Cuting a smooth groove between smart-arsed satire and anarchic comedy, Tamra Davis' send-up of rap music's superstar fraternity doesn't always hit the beat, but there are enough in-your-face moments to keep the laughs coming, all served up with a thumpingly funny soundtrack and the sort of X-rated one-liners that would make Mary Whitehouse explode.
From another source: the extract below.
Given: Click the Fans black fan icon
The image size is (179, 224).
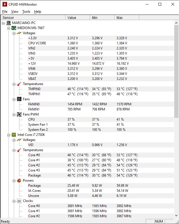Looking at the screenshot, I should [x=19, y=99].
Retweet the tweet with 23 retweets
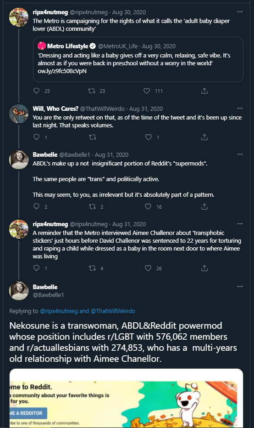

Albert Brown (Rock), Euripides Smalls (Payne) and Otis O. Otis (D.) are three black middle-class boys from L.A., desperate to acquire some street-cred and become rap masters. When the local gangster, Gusto, gets busted and ends up in Cell Block Four, the boys see their chance. Acquiring his hardcore identity and a few tons of gold jewellery, they become CB4, ready to cuss, grab their genitals and glorify violence. On their way to rap superstardom, however, Gusto breaks out of jail and comes after the trio for cashing in on his image, while a right-wing politician targets them for defiling the national game by wearing their baseball caps back-to-front.
As the titular trio Rock, Payne and, er, D. are spot on with their piss-take of rap's macho posturing, so too is Saturday Night Live's Chris Elliott as the wimpy white bro' making a "rapumentary" a la Spinal Tap on the band, while Eddie Murphy's older brother Charlie cuts the mustard as a swaggering villain. The film's half-parody, half-tribute approach takes the edge off the satire, however, and this occasionally gets carried away in its own silliness. But if the shift from comedy to social statement is about as subtle as Gusto's ten-gallon condom, the homeboys and girls in the house should love every minute of it.